The pilot also performed a missed approach procedure on the second approach. The radar data indicates that the aircraft's speed increased while its altitude continued to drop. The pilot did not modify the aircraft's attitude to begin a pull-up after the overshoot, and the aircraft crashed.

Findings

  1. The pilot was qualified for the flight, and the aircraft was maintained in accordance with existing regulations.
  2. On the first approach, the weather conditions had deteriorated, and the landing became hardly feasible.
  3. The controller intervened because the pilot was not following the missed approach procedure.
  4. The pilot had little instrument flight experience or training.
  5. The pilot was the sole crew member.
  6. The aircraft crashed shortly after the pilot initiated a missed approach.
  7. The pilot did not modify the aircraft's attitude after initiating the missed approach procedure.

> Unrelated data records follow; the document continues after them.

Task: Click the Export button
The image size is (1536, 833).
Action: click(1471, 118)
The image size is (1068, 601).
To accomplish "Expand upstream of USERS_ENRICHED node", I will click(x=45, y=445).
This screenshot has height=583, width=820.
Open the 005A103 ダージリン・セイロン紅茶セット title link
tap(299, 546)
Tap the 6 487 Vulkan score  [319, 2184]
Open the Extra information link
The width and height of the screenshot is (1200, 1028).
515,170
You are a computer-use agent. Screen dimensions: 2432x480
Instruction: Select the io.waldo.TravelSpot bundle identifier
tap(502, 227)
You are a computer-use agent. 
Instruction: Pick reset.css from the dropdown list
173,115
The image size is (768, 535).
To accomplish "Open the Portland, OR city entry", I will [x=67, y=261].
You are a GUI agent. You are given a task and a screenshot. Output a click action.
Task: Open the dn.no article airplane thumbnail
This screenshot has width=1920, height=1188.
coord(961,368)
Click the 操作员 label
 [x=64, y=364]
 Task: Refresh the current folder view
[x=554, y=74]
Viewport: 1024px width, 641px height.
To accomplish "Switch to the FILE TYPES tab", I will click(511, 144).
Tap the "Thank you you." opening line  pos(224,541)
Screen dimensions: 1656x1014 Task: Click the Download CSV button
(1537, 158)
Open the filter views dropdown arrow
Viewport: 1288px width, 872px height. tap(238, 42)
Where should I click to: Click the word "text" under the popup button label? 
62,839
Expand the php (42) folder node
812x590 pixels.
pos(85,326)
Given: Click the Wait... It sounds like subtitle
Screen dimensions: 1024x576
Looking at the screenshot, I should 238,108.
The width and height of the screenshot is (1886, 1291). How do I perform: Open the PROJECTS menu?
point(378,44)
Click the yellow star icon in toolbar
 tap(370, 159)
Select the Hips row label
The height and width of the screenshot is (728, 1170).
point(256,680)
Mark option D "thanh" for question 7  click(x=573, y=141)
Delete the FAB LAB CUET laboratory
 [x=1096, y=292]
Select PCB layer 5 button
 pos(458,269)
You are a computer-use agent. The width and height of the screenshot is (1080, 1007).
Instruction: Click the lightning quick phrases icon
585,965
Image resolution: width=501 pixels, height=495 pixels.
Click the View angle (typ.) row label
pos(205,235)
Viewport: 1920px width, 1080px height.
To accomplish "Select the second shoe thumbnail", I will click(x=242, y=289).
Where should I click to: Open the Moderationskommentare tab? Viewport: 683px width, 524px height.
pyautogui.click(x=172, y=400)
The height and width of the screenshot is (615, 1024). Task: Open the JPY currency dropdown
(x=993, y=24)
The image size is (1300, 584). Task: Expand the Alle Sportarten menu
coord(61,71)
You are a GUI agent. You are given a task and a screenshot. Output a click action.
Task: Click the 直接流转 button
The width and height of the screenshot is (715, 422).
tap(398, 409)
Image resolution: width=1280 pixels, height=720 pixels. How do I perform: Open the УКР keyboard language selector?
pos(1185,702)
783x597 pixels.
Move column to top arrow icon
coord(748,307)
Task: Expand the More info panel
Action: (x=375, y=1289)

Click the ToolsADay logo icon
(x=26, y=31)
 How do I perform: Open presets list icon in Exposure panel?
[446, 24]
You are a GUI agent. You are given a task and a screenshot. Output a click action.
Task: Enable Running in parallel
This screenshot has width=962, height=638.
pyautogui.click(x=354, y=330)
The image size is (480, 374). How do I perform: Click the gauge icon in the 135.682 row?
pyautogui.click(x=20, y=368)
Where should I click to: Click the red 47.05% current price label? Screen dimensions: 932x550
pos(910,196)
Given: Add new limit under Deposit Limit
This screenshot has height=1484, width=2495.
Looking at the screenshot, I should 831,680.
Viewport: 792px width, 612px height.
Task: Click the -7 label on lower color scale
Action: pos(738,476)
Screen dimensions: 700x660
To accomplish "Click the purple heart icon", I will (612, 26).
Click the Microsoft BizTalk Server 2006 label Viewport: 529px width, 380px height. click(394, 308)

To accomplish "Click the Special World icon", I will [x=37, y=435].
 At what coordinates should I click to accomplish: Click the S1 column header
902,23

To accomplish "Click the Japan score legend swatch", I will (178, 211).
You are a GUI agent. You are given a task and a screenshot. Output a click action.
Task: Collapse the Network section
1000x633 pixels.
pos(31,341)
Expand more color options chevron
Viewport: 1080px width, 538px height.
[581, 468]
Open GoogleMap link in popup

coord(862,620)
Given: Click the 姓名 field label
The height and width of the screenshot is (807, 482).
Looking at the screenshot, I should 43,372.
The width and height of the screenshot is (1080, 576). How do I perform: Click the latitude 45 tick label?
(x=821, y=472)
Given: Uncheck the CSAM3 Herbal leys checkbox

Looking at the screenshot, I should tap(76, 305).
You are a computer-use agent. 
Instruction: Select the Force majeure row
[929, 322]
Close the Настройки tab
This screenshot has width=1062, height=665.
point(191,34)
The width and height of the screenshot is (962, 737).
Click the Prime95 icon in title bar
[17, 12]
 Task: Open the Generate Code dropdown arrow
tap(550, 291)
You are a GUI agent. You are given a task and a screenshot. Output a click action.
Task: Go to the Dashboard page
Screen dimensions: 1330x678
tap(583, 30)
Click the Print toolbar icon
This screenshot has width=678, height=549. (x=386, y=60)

Causes and Contributing Factors

During the missed approach, the pilot, due to insufficient instrument flight experience and lack of training, did not modify the aircraft's attitude to initiate the climb, and the aircraft continued its descent and struck the ground.

Safety Action

Since the accident, the air carrier has established a clear policy on the use of aircraft for personal purposes. This policy details the kind of authorization that must be obtained from the management and the weather conditions required for such flights.

This report concludes the Transportation Safety Board's investigation into this occurrence. Consequently, the Board authorized the release of this report on 9 March 2000.